Instruction:
Can you rewrite the records in the stretch from the line containing "Screen dimensions: 894x670" through the line containing "coord(698,38)", swapping "Switch to" for "Go to" and leaving everything else unchanged? Omit the pictures from your answer.

Items:
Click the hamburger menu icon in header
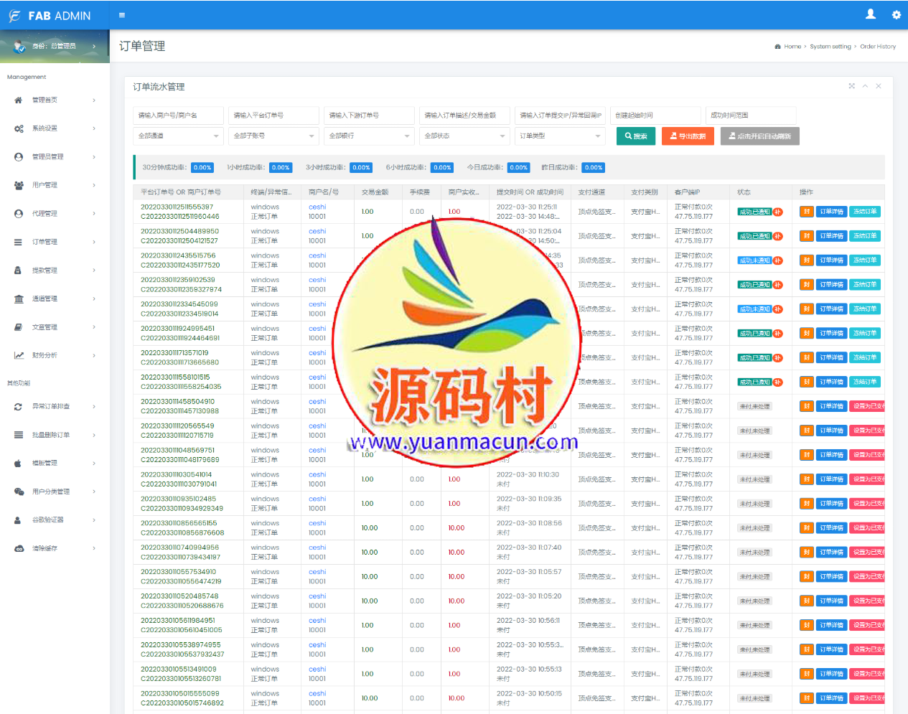Screen dimensions: 908x714 (121, 15)
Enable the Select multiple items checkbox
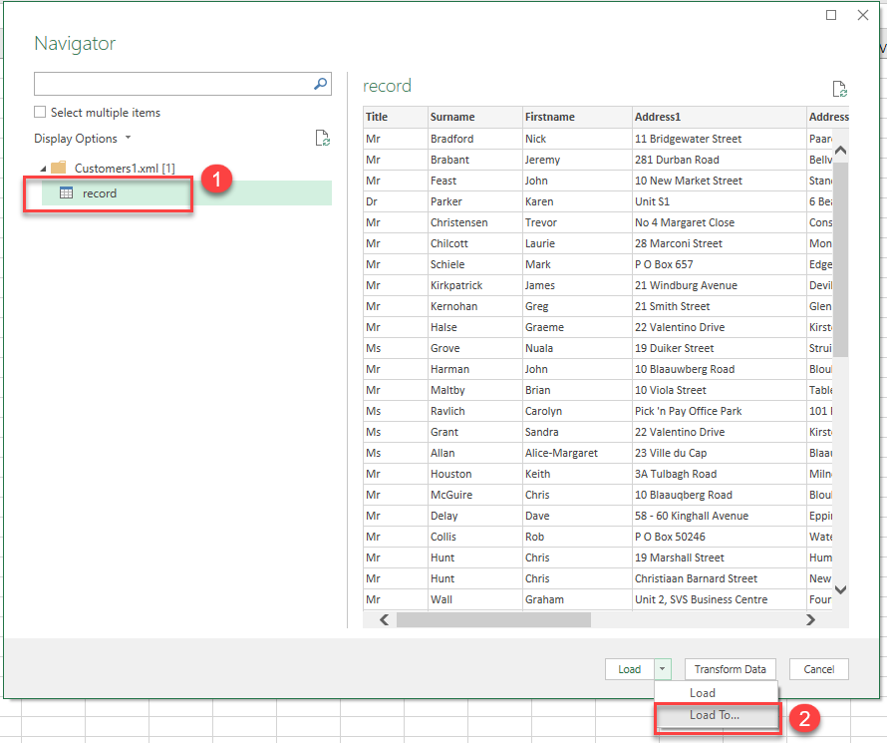 [x=41, y=113]
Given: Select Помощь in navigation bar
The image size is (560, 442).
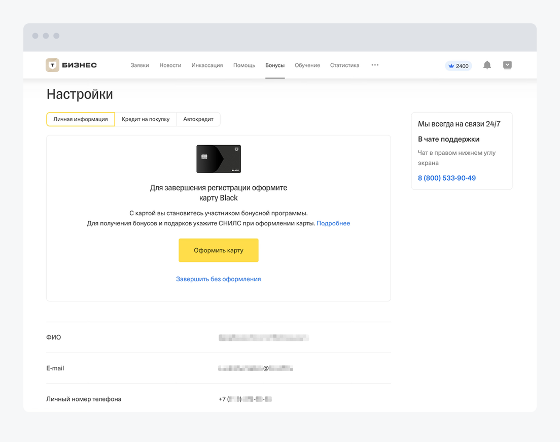Looking at the screenshot, I should (x=244, y=65).
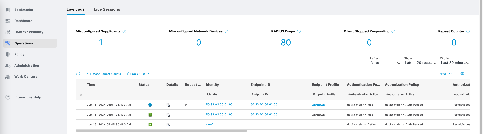Click info icon beside Misconfigured Network Devices

(226, 31)
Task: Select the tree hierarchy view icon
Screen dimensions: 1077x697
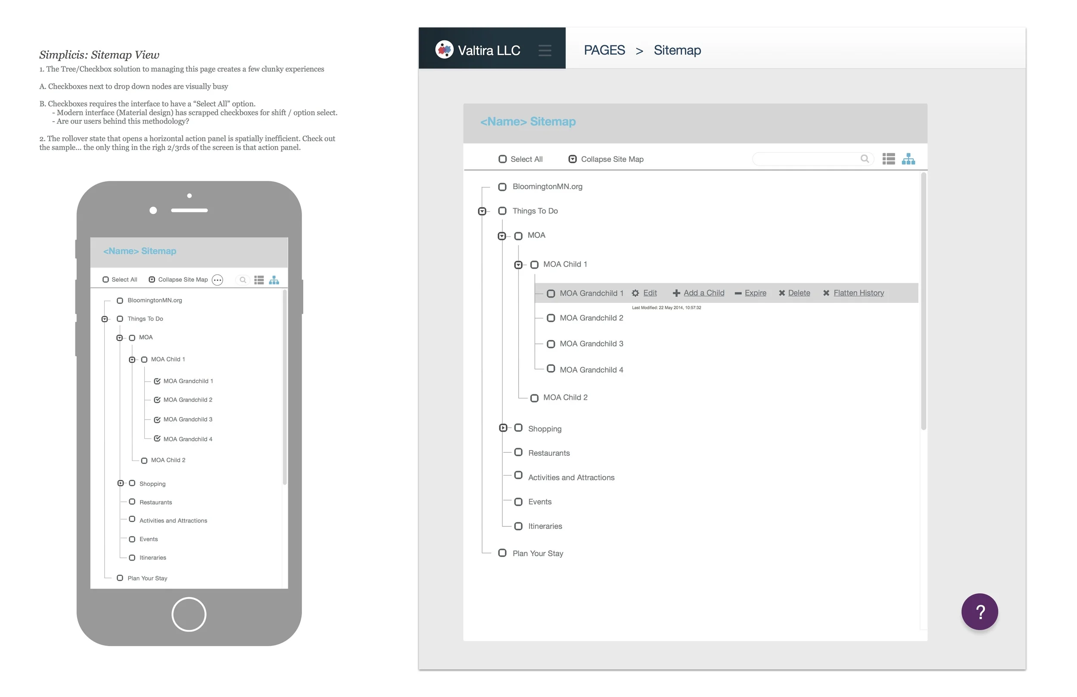Action: [909, 159]
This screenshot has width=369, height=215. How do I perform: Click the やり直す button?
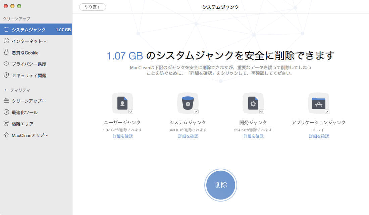(x=93, y=7)
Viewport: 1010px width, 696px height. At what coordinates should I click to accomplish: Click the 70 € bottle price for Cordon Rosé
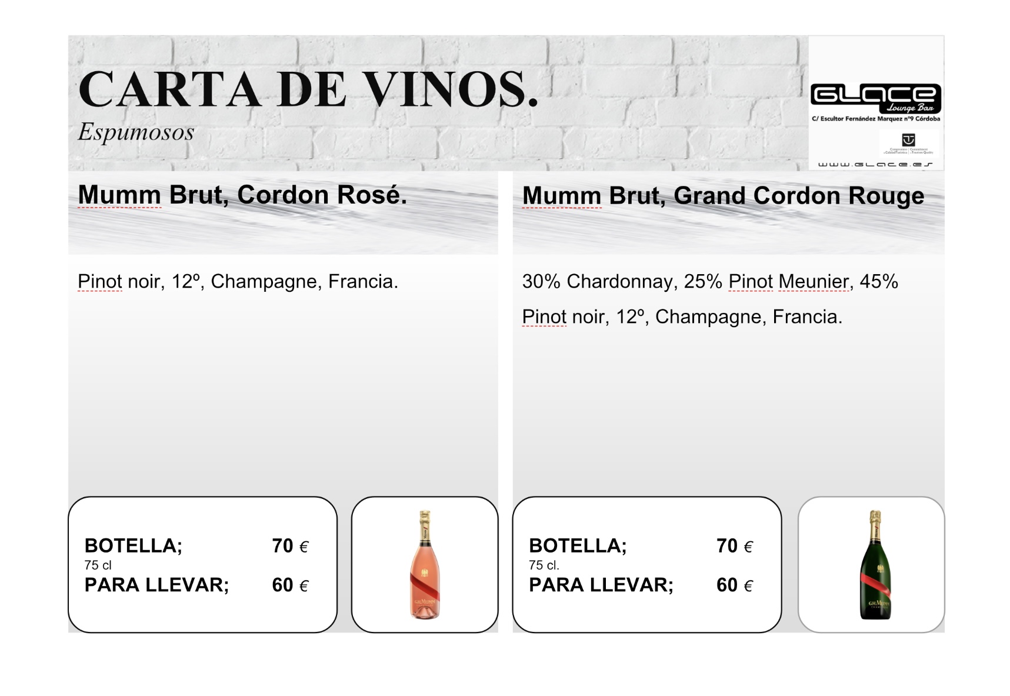point(290,546)
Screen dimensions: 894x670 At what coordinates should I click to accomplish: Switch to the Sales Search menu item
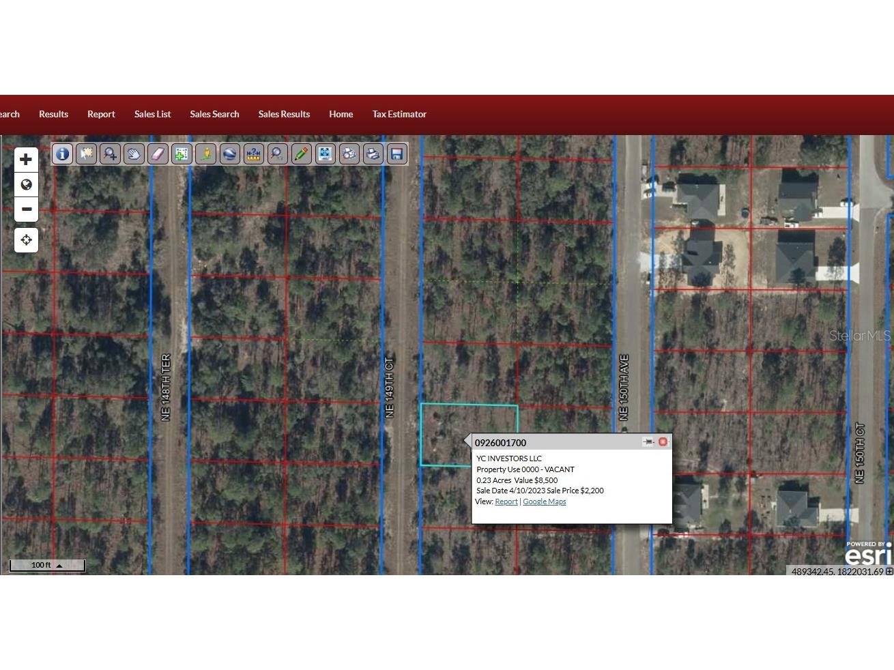click(x=214, y=114)
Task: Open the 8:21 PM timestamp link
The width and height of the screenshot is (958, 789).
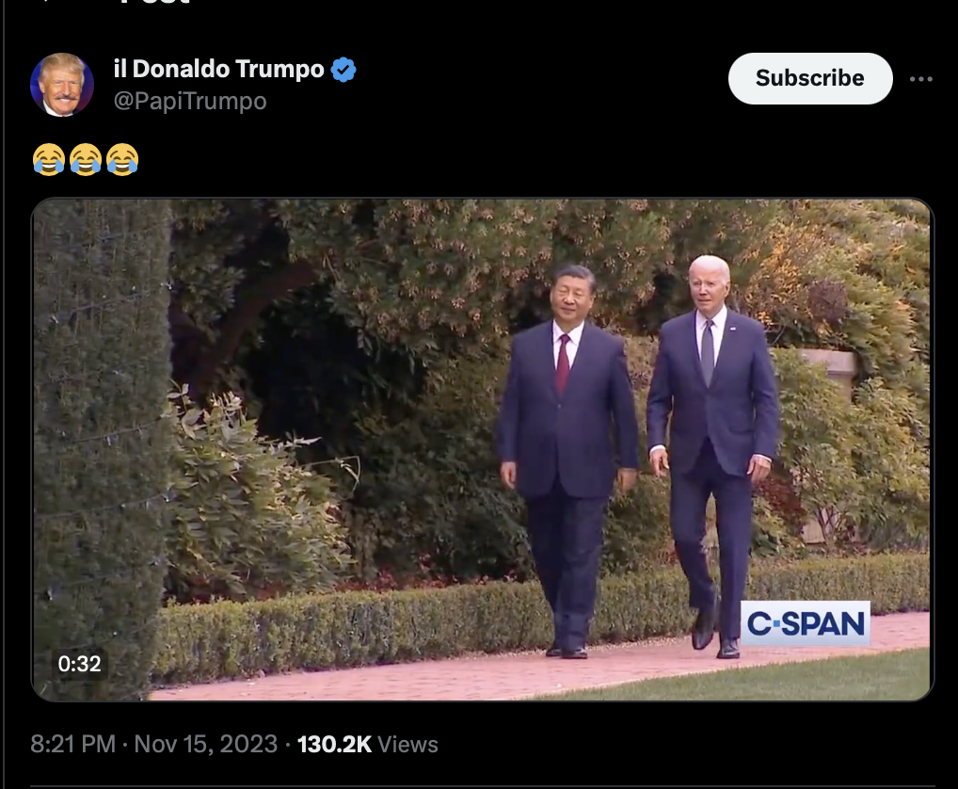Action: coord(72,744)
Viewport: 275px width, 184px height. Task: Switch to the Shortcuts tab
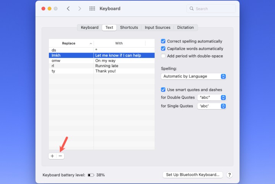tap(129, 28)
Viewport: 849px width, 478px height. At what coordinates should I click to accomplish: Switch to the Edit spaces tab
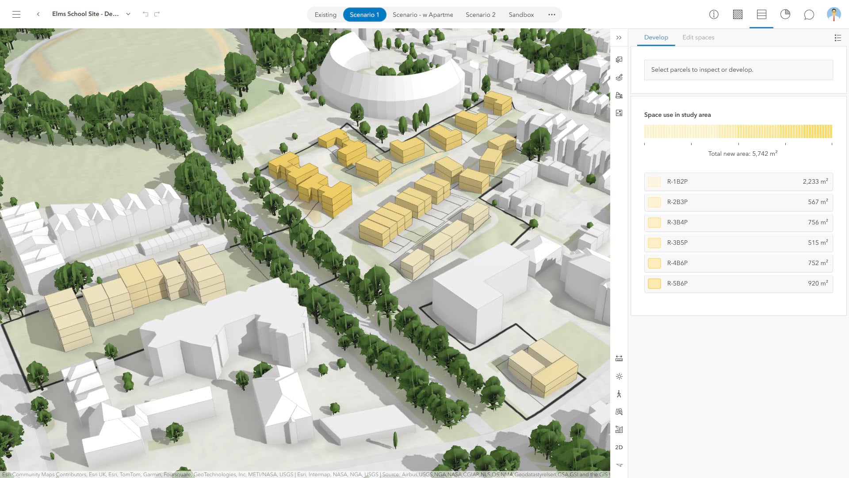coord(698,38)
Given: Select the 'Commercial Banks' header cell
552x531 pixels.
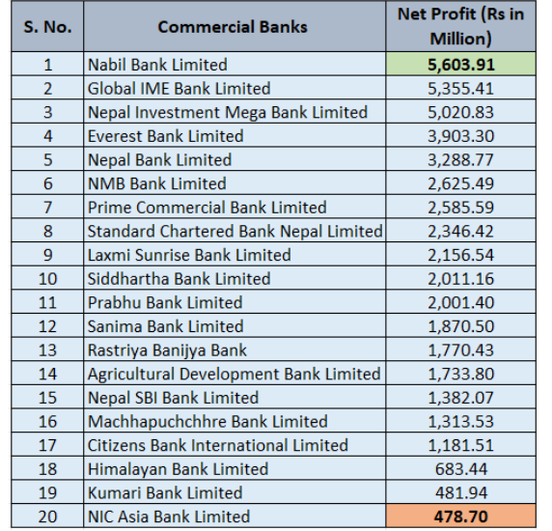Looking at the screenshot, I should coord(235,27).
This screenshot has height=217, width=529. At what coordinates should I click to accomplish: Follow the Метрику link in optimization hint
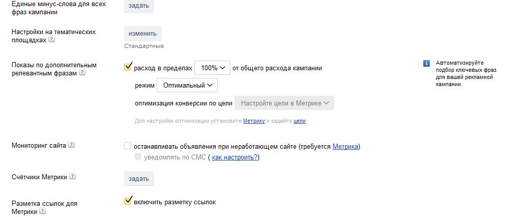(254, 121)
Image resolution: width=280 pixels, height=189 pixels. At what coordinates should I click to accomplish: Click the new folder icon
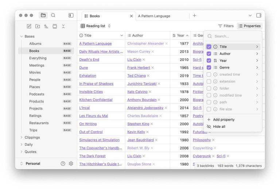coord(38,26)
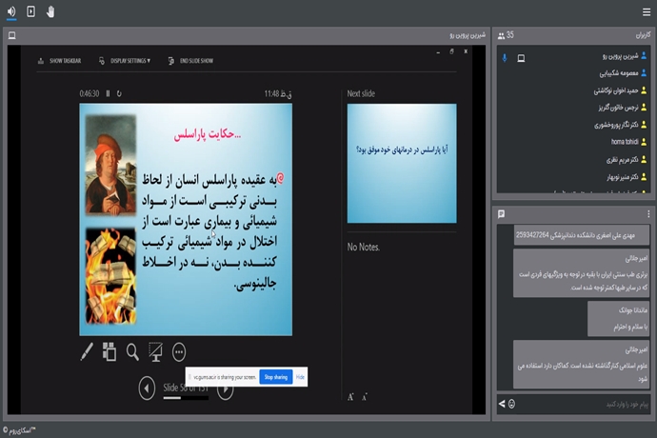Viewport: 657px width, 438px height.
Task: Click the black out slide show icon
Action: (x=155, y=352)
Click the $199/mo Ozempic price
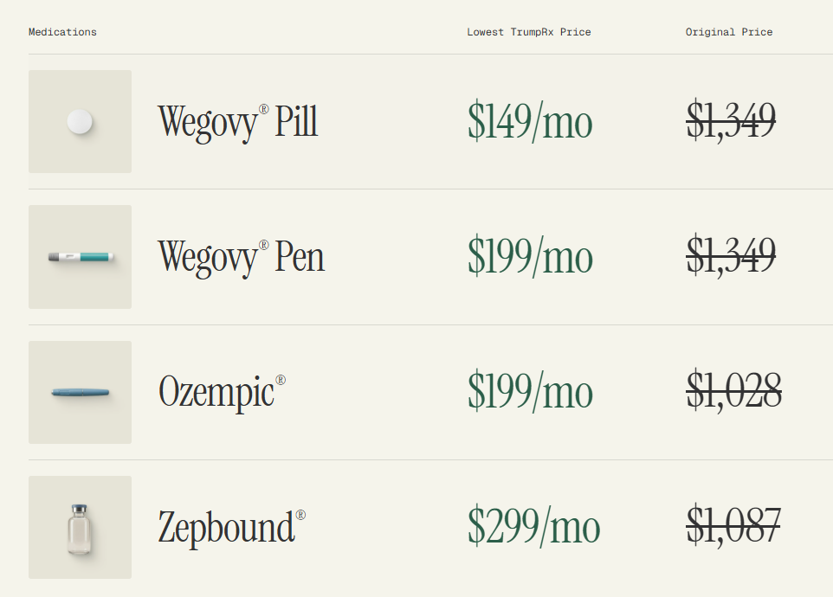This screenshot has height=597, width=833. pyautogui.click(x=530, y=392)
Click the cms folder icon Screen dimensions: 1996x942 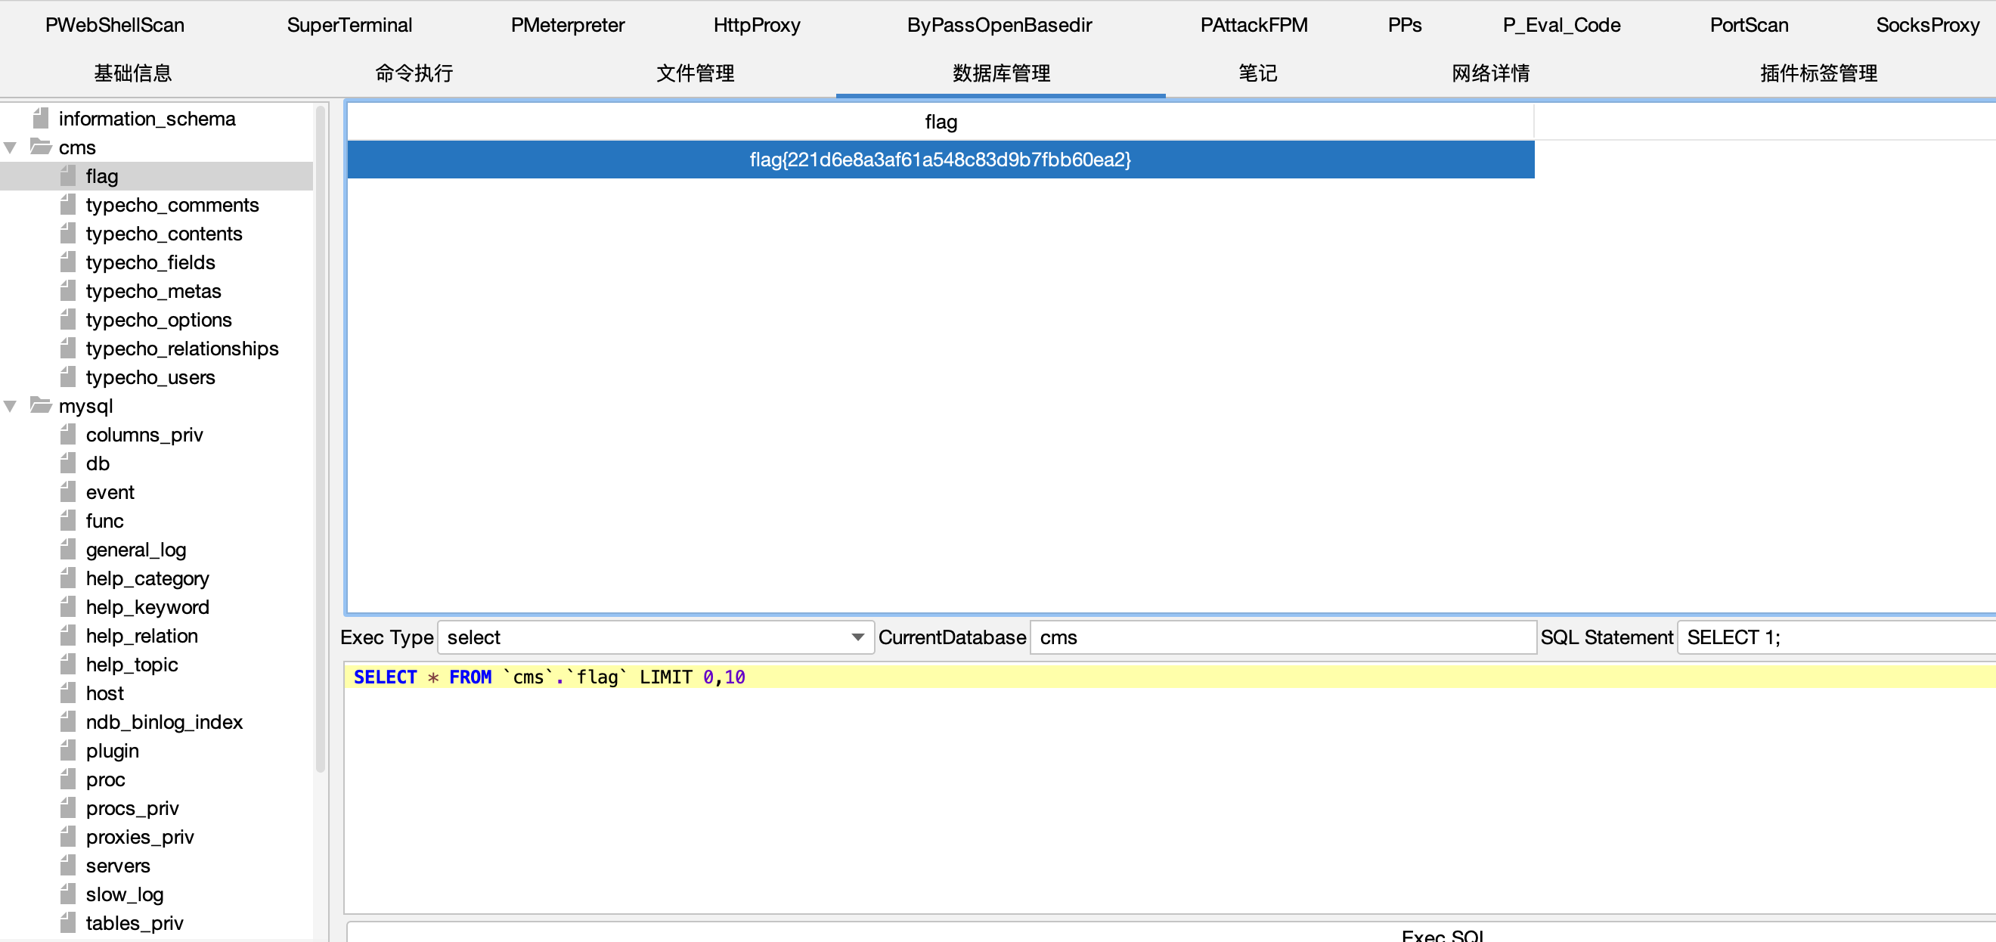(x=41, y=146)
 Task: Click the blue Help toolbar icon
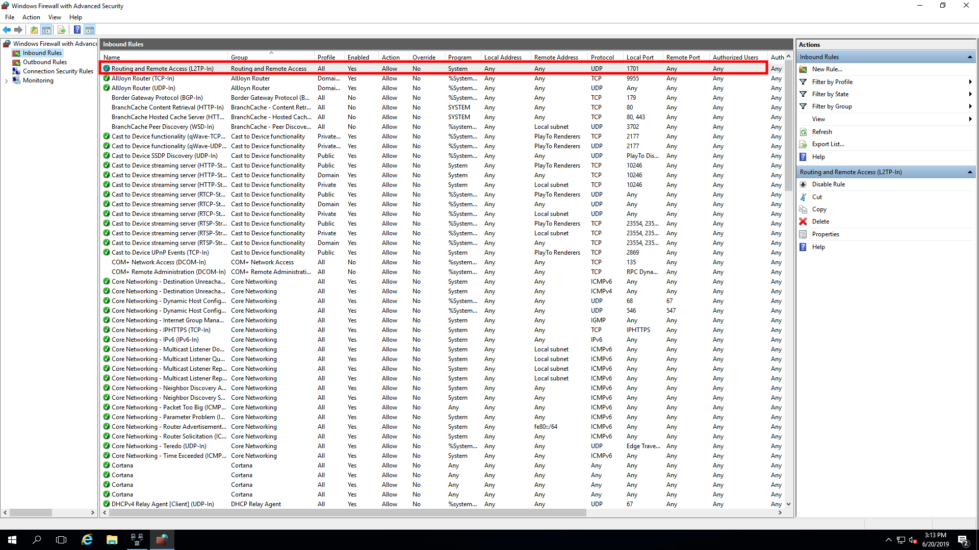[77, 30]
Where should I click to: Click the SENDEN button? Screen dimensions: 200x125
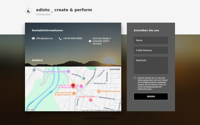[x=151, y=97]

The reply:
Screen dimensions: 894x670 At what coordinates should I click to accomplish: Go to the Sales Search menu item
click(x=214, y=114)
Task: Open the 8:21 PM timestamp link
The width and height of the screenshot is (958, 789).
Action: coord(72,744)
Viewport: 275px width, 184px height. Task: Go to the Shortcuts tab
tap(129, 28)
Viewport: 849px width, 478px height. At what coordinates should I click to accomplish: Go to the Edit spaces tab
coord(698,38)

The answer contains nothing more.